Avant de faire partie des 2% de femmes guides de haute montagne, Liv Sansoz est une championne d'escalade et une amoureuse de la montagne et de la verticalité. Dans cette interview, découvrez les expériences et les conseils de Liv Sansoz pour devenir guide de haute montagne mais aussi pour donner le meilleur de vous-même, persévérer et atteindre des sommets!

Résumé du podcast

00:14 Présentation de Liv Sansoz. Liv a 45 ans et sa discipline historique est l’escalade. Elle a été championne de France, championne d’Europe, et championne du monde deux fois et trois fois vainqueur de la coupe du monde.

00:37 Record du monde. L'Office du Tourisme Suisse a organisé la tentative de record du monde de la plus grande cordée féminine sur un sommet de 4000 mètres. Le 17 juin 2022. Liv Sansoz faisait partie de la vingtaine de femmes guides de haute-montagne qui ont encadrées la cordée de 80 femmes venues de tous horizons pour grimper le Breithorn. Cette cordée a réussi à gravir le sommet et donc à décrocher le record mondial de la plus grande cordée féminine. L'exercice a été un réel challenge car la plupart des femmes de la cordée ne connaissaient rien à l'alpinisme, certaines venaient même de pays où elles n'avaient jamais vu la neige! Ont notamment fait partie de l'expérience la musicienne et Miss France 2019 Vaimalama Chaves, l'actrice suédo-norvégienne Eva Röse, la Thaïlandaise Cindy Sirinya Bishop, ambassadrice de bonne volonté d'ONU Femmes ou encore la chanteuse de R'N'B suisse Naomi Lareine. Les guides dont Liv faisait partie ont organisé une journée d'entraînement avant de s’attaquer au sommet pour permettre à ces femmes d’apprendre les rudiments de l’alpinisme.

Données collectées:

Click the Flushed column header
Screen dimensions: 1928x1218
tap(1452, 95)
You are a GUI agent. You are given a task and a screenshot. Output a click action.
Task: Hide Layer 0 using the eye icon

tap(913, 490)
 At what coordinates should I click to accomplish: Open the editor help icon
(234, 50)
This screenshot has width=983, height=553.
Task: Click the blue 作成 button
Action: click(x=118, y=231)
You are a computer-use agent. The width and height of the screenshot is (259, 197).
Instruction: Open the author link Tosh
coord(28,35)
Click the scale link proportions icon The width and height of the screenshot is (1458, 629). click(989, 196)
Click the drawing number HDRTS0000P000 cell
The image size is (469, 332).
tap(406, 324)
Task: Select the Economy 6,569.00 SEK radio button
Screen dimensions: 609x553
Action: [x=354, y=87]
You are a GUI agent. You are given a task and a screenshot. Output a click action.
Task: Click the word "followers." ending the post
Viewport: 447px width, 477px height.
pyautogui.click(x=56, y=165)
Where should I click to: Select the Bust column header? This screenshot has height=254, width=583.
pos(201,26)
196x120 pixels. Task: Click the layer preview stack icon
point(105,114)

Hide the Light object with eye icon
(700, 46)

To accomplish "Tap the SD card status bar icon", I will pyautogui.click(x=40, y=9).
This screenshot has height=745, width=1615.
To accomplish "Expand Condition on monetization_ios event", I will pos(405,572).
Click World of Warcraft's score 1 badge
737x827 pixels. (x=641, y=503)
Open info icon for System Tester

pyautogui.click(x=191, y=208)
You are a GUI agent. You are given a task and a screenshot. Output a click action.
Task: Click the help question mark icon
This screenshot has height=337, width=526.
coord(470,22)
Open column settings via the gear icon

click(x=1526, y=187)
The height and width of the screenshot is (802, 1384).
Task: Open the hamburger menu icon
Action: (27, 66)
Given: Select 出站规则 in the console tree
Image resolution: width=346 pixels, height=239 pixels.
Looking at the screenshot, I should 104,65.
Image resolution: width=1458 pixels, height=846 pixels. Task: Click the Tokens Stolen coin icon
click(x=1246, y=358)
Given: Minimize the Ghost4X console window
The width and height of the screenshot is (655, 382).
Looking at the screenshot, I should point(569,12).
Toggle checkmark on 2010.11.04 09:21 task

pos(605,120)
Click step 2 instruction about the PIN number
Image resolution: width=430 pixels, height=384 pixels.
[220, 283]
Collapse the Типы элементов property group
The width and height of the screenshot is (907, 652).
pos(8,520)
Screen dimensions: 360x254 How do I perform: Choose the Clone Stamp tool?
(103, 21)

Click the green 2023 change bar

* EXERCICES À RÉALISER:
a. Selon le texte sur Liv Sansoz, combien de femmes formaient la cordée qui a gravi le Breithorn ?
b. Dans les enregistrements, recopiez les lignes en commençant par celle qui contient « Click World of Warcraft's score 1 badge » et en vous arrêtant après celle qui contient « coord(470,22) ». Remplacez « question mark » par « info » sans rien modifier d'autre.
Ces enregistrements n'ont aucun lien avec le texte.

* RÉPONSES SUCCESSIVES:
a. 80 femmes.

b.
Click World of Warcraft's score 1 badge
737x827 pixels. (x=641, y=503)
Open info icon for System Tester

pyautogui.click(x=191, y=208)
You are a GUI agent. You are given a task and a screenshot. Output a click action.
Task: Click the help info icon
This screenshot has height=337, width=526.
coord(470,22)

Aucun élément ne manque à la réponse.